Problem statement:
Set out each line from the following listing that includes the word "under".

START Raw data

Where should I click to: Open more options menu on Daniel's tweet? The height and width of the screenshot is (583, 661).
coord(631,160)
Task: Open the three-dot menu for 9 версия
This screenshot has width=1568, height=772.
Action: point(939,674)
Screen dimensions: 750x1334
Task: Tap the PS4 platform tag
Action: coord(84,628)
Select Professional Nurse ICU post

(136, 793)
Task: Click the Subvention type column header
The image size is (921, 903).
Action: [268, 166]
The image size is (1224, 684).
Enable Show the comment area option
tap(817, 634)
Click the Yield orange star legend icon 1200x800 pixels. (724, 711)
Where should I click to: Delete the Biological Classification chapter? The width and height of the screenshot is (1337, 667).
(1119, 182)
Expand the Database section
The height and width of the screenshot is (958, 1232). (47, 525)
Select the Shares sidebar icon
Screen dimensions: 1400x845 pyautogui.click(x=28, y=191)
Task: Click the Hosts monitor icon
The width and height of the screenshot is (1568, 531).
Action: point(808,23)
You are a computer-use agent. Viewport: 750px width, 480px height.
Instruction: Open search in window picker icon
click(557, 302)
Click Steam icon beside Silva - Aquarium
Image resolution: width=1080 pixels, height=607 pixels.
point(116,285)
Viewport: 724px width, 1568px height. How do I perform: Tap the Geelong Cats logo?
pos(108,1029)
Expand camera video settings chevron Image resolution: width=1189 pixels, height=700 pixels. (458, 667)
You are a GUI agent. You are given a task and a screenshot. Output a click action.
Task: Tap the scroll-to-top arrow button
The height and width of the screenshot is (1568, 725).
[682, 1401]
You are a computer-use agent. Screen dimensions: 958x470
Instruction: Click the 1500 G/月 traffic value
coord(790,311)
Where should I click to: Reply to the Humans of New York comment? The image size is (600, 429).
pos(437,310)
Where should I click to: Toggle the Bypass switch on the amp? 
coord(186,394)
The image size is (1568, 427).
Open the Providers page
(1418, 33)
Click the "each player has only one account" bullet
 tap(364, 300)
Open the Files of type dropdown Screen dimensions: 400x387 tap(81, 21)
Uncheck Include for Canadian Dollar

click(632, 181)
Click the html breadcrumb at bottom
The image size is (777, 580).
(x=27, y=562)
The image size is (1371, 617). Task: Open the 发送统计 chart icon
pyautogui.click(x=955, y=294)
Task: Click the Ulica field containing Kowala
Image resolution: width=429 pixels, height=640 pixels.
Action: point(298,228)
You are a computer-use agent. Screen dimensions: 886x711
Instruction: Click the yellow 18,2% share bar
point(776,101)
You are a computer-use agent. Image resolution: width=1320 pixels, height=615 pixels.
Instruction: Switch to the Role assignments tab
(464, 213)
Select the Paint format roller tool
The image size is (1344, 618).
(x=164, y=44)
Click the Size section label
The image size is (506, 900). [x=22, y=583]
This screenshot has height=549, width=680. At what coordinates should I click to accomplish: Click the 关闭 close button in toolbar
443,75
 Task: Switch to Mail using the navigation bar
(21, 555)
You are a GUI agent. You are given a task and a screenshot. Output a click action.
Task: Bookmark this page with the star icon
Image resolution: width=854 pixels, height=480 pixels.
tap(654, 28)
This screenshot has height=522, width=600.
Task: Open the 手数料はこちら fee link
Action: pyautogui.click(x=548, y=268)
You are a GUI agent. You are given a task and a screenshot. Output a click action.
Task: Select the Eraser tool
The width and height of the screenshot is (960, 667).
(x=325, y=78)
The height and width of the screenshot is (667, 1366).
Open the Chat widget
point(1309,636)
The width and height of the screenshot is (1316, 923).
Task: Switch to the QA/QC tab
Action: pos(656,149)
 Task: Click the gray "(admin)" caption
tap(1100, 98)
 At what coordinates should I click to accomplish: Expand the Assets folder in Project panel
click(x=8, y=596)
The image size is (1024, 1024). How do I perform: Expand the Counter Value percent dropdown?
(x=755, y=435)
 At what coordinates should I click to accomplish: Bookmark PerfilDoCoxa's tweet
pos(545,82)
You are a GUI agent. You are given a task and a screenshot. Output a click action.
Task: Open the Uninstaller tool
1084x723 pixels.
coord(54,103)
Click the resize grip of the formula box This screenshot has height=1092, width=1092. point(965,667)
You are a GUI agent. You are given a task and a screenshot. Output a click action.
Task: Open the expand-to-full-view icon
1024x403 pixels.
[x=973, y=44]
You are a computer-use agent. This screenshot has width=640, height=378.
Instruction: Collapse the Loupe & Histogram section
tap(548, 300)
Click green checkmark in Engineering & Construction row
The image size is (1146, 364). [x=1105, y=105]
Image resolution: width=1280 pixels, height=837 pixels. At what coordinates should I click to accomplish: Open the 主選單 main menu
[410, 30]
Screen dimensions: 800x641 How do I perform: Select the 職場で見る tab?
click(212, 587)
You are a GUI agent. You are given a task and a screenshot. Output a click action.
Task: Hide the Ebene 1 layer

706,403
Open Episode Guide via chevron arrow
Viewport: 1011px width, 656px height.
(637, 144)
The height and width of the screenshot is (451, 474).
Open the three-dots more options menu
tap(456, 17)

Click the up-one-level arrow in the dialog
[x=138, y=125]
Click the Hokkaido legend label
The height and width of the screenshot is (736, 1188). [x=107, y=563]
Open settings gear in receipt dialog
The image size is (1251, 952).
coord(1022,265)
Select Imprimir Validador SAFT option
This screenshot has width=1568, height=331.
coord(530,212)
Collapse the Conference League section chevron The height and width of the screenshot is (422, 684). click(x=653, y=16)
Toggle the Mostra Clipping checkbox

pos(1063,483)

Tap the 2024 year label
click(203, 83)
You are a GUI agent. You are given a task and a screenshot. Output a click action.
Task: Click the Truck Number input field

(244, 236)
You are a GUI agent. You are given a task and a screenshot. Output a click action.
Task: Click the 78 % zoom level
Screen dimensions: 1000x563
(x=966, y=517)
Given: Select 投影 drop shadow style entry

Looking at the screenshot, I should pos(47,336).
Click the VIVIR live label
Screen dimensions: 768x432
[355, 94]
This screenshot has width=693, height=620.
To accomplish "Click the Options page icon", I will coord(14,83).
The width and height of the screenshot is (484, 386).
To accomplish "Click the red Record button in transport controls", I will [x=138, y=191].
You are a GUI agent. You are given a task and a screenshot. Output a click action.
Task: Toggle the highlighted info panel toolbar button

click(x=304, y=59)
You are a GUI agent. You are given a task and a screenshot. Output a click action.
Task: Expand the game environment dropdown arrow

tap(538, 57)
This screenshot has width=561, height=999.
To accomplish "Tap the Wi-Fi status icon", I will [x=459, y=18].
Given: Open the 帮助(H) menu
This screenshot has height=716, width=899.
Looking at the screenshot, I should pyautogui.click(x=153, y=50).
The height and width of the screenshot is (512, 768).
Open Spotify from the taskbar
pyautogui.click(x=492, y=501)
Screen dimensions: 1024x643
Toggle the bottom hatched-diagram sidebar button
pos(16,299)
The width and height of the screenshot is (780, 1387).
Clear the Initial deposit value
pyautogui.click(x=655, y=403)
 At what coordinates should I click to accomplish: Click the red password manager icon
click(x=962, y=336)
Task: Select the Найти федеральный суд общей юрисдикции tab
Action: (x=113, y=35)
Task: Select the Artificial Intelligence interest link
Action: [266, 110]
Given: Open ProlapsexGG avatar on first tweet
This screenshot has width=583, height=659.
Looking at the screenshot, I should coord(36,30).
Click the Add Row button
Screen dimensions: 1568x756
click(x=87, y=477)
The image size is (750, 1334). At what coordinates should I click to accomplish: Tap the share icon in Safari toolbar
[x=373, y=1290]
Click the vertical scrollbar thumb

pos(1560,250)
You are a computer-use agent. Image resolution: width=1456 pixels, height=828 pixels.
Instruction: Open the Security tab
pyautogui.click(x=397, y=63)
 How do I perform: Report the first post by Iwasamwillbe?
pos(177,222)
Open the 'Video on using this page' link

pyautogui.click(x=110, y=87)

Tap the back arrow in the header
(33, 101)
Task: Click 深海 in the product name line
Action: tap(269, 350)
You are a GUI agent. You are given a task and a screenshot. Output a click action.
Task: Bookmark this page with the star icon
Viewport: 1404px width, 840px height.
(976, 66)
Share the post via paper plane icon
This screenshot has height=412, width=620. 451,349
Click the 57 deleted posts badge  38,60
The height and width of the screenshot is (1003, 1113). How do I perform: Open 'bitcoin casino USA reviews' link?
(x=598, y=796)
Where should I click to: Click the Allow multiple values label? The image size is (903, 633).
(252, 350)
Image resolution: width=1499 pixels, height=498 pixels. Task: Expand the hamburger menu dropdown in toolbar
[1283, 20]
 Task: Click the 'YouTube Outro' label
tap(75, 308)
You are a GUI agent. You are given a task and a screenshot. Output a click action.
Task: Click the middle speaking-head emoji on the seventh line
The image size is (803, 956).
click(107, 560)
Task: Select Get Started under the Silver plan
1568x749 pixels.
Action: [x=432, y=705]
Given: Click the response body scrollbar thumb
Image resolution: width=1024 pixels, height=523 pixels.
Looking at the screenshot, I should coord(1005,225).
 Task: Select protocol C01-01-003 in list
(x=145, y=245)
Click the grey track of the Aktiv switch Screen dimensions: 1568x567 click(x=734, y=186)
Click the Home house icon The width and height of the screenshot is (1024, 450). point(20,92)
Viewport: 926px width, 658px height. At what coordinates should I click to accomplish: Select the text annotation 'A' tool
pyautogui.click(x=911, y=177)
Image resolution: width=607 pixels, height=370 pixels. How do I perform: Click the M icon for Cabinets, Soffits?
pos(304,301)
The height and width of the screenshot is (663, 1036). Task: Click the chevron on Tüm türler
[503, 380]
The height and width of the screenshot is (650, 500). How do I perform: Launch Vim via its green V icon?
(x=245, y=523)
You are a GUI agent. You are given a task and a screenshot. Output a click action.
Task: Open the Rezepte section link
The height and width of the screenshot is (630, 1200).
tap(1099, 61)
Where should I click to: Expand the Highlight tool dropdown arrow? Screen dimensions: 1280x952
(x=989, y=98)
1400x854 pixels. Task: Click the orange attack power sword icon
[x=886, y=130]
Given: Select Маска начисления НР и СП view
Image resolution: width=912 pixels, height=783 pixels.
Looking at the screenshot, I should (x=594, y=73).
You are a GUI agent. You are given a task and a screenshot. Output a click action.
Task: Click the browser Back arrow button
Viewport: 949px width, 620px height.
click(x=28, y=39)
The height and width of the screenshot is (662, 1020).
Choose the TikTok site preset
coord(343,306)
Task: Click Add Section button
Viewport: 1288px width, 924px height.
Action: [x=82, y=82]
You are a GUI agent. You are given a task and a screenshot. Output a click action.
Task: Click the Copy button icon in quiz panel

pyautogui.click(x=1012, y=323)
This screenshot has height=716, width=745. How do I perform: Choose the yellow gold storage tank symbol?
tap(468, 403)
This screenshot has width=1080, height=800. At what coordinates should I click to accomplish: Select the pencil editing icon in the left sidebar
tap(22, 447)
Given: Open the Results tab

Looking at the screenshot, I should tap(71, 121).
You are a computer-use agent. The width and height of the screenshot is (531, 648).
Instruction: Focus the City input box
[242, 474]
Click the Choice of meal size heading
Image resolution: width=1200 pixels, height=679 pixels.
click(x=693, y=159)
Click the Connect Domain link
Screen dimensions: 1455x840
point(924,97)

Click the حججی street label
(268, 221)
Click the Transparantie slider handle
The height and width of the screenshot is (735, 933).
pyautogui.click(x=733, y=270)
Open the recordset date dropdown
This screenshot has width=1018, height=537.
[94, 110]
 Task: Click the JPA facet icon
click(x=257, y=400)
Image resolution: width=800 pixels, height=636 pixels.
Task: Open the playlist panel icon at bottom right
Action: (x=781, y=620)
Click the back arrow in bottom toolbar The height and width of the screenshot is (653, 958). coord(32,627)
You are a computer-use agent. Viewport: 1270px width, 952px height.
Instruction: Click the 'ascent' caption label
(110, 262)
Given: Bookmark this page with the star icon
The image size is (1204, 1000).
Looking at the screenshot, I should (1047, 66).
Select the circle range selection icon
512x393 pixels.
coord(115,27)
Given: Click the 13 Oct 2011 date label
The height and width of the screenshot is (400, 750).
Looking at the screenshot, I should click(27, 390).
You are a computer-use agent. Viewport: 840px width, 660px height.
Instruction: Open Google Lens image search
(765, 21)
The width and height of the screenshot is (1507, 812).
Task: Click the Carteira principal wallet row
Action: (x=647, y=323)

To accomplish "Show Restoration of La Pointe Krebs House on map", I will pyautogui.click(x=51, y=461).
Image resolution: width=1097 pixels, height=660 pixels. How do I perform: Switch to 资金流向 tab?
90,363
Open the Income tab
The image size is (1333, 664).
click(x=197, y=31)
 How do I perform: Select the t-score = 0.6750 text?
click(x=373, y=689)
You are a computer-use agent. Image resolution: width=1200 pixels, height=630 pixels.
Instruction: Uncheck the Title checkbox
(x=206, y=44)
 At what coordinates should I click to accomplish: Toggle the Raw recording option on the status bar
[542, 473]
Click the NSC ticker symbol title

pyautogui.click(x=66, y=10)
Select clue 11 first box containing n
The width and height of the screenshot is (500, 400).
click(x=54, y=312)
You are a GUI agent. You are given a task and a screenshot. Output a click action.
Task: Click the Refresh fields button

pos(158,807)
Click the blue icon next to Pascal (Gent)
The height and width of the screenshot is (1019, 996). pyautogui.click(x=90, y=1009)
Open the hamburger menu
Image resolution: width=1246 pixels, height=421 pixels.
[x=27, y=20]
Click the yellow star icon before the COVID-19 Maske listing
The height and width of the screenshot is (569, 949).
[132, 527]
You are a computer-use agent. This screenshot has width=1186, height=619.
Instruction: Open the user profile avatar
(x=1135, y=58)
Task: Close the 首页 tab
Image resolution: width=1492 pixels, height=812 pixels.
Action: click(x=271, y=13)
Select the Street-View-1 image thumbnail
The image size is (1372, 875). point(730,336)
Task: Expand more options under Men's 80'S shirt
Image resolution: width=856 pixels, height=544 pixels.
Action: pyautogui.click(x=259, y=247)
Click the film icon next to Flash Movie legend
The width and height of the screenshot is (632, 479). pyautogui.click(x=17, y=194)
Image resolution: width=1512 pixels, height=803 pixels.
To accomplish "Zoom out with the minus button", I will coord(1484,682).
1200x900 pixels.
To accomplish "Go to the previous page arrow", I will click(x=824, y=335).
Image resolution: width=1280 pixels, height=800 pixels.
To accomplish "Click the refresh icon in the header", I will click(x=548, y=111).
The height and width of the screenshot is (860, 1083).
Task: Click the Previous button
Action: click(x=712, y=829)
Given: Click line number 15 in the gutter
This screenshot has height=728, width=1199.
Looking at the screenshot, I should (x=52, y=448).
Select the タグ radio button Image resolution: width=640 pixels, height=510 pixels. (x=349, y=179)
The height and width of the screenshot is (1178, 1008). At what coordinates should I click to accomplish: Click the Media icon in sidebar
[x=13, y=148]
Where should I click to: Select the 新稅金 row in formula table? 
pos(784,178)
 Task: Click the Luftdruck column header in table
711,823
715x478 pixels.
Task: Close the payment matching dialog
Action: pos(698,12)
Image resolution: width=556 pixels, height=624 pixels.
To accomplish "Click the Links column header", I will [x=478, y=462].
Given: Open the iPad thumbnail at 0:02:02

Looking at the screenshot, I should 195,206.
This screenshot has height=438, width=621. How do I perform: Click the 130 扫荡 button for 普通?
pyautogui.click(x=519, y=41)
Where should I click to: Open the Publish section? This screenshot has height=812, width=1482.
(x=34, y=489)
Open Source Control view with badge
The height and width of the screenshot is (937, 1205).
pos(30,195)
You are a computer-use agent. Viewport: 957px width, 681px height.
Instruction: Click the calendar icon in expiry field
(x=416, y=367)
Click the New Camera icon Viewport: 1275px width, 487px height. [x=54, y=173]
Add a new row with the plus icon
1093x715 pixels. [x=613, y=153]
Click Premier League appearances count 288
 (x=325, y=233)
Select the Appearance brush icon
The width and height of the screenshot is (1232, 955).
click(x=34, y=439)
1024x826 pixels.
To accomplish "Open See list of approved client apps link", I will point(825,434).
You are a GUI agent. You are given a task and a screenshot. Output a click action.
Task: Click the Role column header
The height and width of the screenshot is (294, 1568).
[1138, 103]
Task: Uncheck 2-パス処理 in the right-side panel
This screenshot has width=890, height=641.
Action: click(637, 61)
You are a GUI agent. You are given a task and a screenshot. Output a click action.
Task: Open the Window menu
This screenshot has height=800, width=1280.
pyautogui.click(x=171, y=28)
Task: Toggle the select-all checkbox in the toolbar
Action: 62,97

END Raw data

Exercise result:
Task: Select Get Started under the Silver plan
Task: Expand more options under Men's 80'S shirt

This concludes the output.